Spero di esserti stato minimamente d'aiuto.. sono considerazioni abbastanza banali le mie, e molte indotte dalla lettura. Per questo, se posso esserti utili, ti consiglio di leggerti almeno quello di Bonatti.

Ciao buona fortuna! =)


Complimenti, davvero !

Confesso non solo di essere rimasto ammirato non solo per il contenuto della risposta, ma di aver avuto un piccolo sobbalzo quando ho visto la tua età, "realizzando" così - mentalmente - di star leggendo la risposta di un 18enne a un 19enne, entrambi del giorno d'oggi.

E quindi balenandomi in un attimo quanto a volte siano superficiali molti nostri (anzi, miei !) giudizi quando sono "generalizzati".
Mai generalizzare: e sì che me lo dico sempre da solo ! :D

Leggere spesso è nient'altro che un altro modo di esplorare, del tutto complementare a quello fisico, perché è come andare a condividere con chi ha scritto quelle pagine le stesse sue sensazioni, emozioni, sentimenti.
Cose di cui nessuno potrà mai essere derubato. E ancora più bello se ci si tuffa nel passato, in altre epoche: vuol dire che su quelle cose la polvere non ha mai tempo di posarsi.

E' una bella iniezione di fiducia avere la conferma che dalle montagne continua a venire tolta non solo la polvere fisica (dagli scarponi), ma anche quella metaforica, la polvere dell'oblio, grazie al desiderio di lettura e - come in questo caso - anche alla voglia di scrittura. Lettura e scrittura che riescono ancora e sempre a incuriosire, appassionare e far sognare anche ragazzi men che ventenni. Pure nei disincantatissimi tempi attuali.

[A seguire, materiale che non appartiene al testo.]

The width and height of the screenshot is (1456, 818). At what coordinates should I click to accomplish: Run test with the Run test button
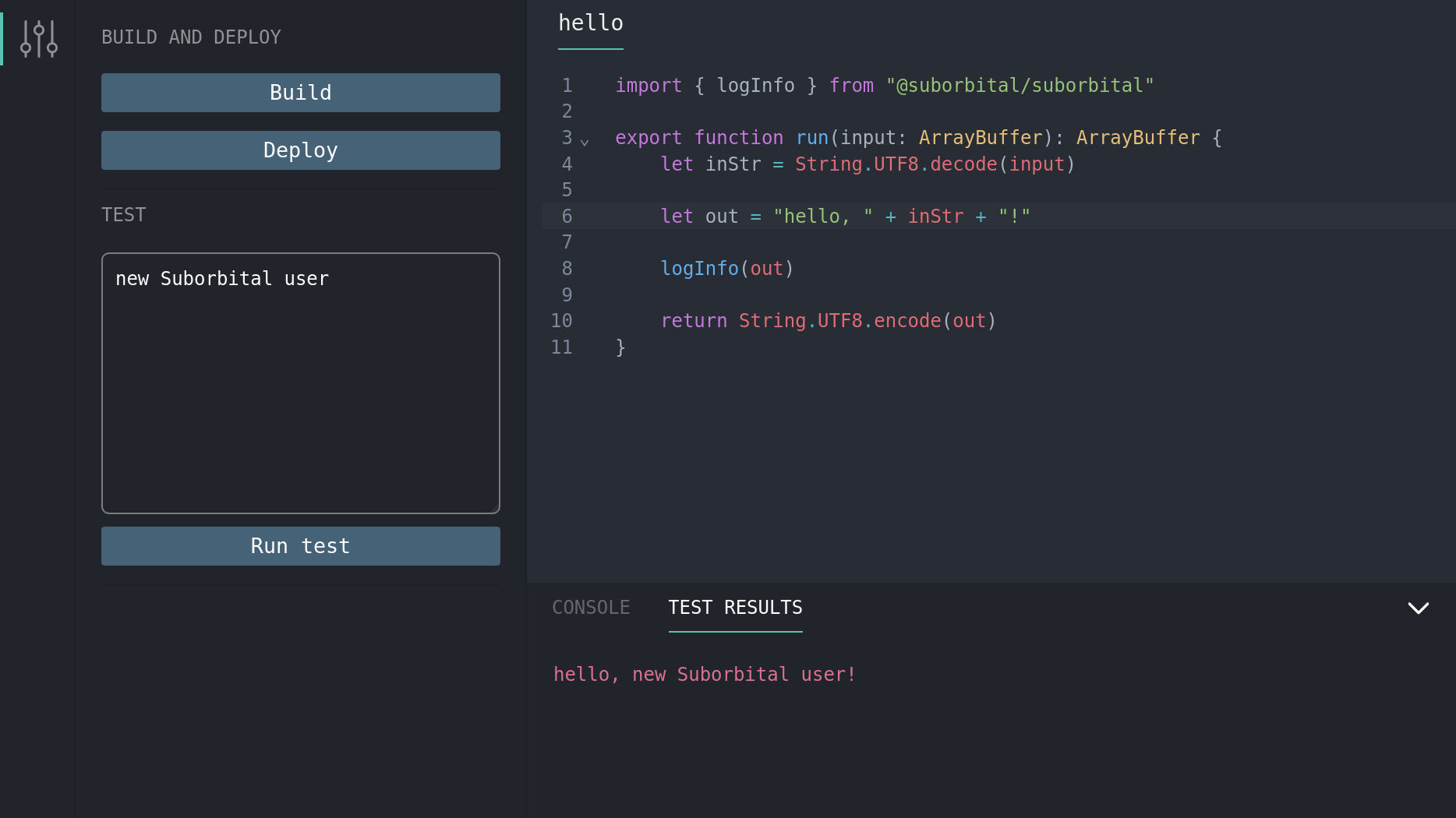click(300, 546)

Come già è stato detto, ribadisco anch'io che poi farebbe piacere leggiucchiare la tesi !

:)
 
La tesina è quasi giunta al termine, ma il contenuto è un miscuglio di libri e articoli presi in internet, non è che qualcuno si arrabbia se la pubblicherò?
 
Per chi la deve fare ancora potrei dare un consiglio di seguire una strada alternativa. Ossia documentarsi seguendo la storia di 3 grandi montagne che nel corso della storia dagli anni che furono hanno segnato varie tappe della storia dell'alpinismo.
Monte cook in nuova zelanda,forse la montagna più facile o tra le facili di sicuro la più conosciuta e sede di un parco naturale. E' a una quota che si può dire il "confine" per i problemi di ossigeno in alta montagna. Argomento su cui parlare diffusamente.
Monte bianco sede di battaglie durante una guerra mondiale,molto vicina a noi e comunque dotata di una lunghissima storia,qui si può parlare delle truppe alpine e della loro lunghissima storia (sono solo 70 anni ma densi di avvenimenti).
Monte McKinley scalato nel 1913 ,una delle "alte quote" e guardato dall'alto ha una caratteristica...è ENORME ,rispetto all'everest (il più alto) questo ha delle difficoltà dovute alle temperature (è in alaska!) e sopratutto alla "stazza".
Questo perchè tutti cominciano sempre dalle persone. Che comunque ti consiglio anche di guardare:
Quintino sella (uno dei primi) a lui è stato dedicato un rifugio a 3 ore di cammino da casa mia.
Riccardo Cassin con un curriculum di tutto rispetto.
Perchè è da quel 1800 che più o meno è iniziato il periodo delle conquiste delle grandi altezze e ci sono fiumi di storia. Buona tesina!
 
Ciao a tutti, la mia tesina naturalmente è finita e io ne sono soddisfatto! Non tratta solo di alpinismo dato che in un modo o nell'altro dovevo collegare qualche materia di studio. L'orale ce l'ho l'1, ma per scaramanzia la pubblicherò (in quale sezione?) dopo l'uscita dell'esito finale l'8 Luglio! A presto! =)
 
Anche riducendo la dimensione del file e poi comprimendolo non riesco a farcelo stare in 97 kbyte, c'è un altro modo o un'altra sezione in cui la dimensione massima è maggiore?